O’Bryan claims there is no seagrass present at the ramp but Lange Sykes, president of the Treasure Coast chapter of the Coastal Conservation Association of Florida, a 20,000-member organization of environmentally-minded fishermen, made an underwater video that clearly shows seagrass in the dredging area. Dritenbas says he has waded the area and seen the seagrass for himself.
“At a time when our most valuable resource is in jeopardy, coupled with the overwhelming scientific evidence clearly illustrating the significance of this specific location, it is hard to fathom our elected representatives advocating such a nonsensical initiative,” Sykes says. “I am pleased the FIND commission appropriately decided not to fund the project, which is in line with the overwhelming majority of public opinion.”
“The seagrass was in pretty good shape when the county started down this road,” says Dr. Richard Baker, University of Florida biology professor emeritus and president of Pelican Island Audubon Society. “That is not the case today when we have lost 60 percent of the grass and that are all kinds of problems in the lagoon.
“A million dollars would pay for a lot of oyster reefs and stormwater filtration infrastructure that we know would help the lagoon instead of spending it on a project we know is going to hurt the lagoon.”

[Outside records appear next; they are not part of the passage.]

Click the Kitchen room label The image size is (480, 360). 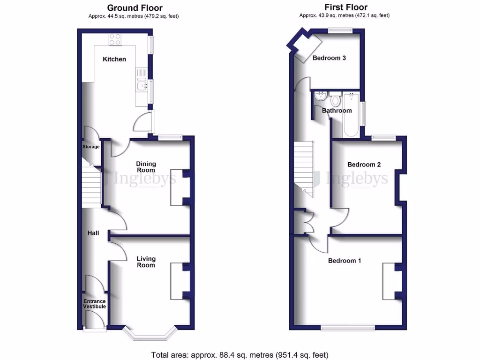click(114, 59)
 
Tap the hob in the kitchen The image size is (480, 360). click(115, 40)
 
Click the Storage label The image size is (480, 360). click(91, 147)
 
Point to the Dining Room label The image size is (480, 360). click(146, 167)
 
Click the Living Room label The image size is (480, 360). click(146, 262)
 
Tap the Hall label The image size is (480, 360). click(93, 233)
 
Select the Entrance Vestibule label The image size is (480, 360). click(95, 304)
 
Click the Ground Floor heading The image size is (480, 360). click(135, 8)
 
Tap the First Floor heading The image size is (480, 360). click(345, 7)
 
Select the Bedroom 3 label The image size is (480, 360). click(329, 58)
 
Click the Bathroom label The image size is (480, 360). click(337, 111)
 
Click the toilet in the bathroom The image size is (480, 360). click(335, 100)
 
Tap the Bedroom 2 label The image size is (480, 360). click(364, 165)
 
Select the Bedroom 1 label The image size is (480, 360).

“There is no need to dredge that channel 210 feet out,” says Dritenbas. “If they do, boats will get up on a plane and then when they veer off from the channel, they will tear up adjacent sea grass beds. It cannot happen. It must not happen.”
Up until last summer the Oslo plan met a stone wall of resistance from St. Johns and other permitting agencies. Throughout 2010 and 2011 USFWS, the Army Corps of Engineers and the Environmental Protection Agency repeatedly denied the county’s applications for permits needed to proceed with the project on the grounds it violated Federal law and would cause environmental harm. Florida Fish and Wildlife also weighed in against the plan.
After Congressman Posey’s chief of staff met with government officials at the county’s request, the agencies reversed course and approved the needed permits last summer.
Dr. Baker, PIAS and Vero Beach Ecologist David Cox filed a case in Administrative Law Court to stop issuance of the permits and the case has been tied up since then.
A hearing was held in June in front of Judge D. R. Alexander and his opinion is expected soon, either allowing or disallowing permits for the project.
Even if Judge Alexander allows the project to go forward, it can still be stopped by three votes against it on the County Commission. Earlier this year, Commissioner Bob Solari suggested tabling the plan for several years rather than risk damaging the lagoon, but did not get a second for his motion. If two other commissioners have a change of heart and vote with Solari, the plan will be killed or mothballed.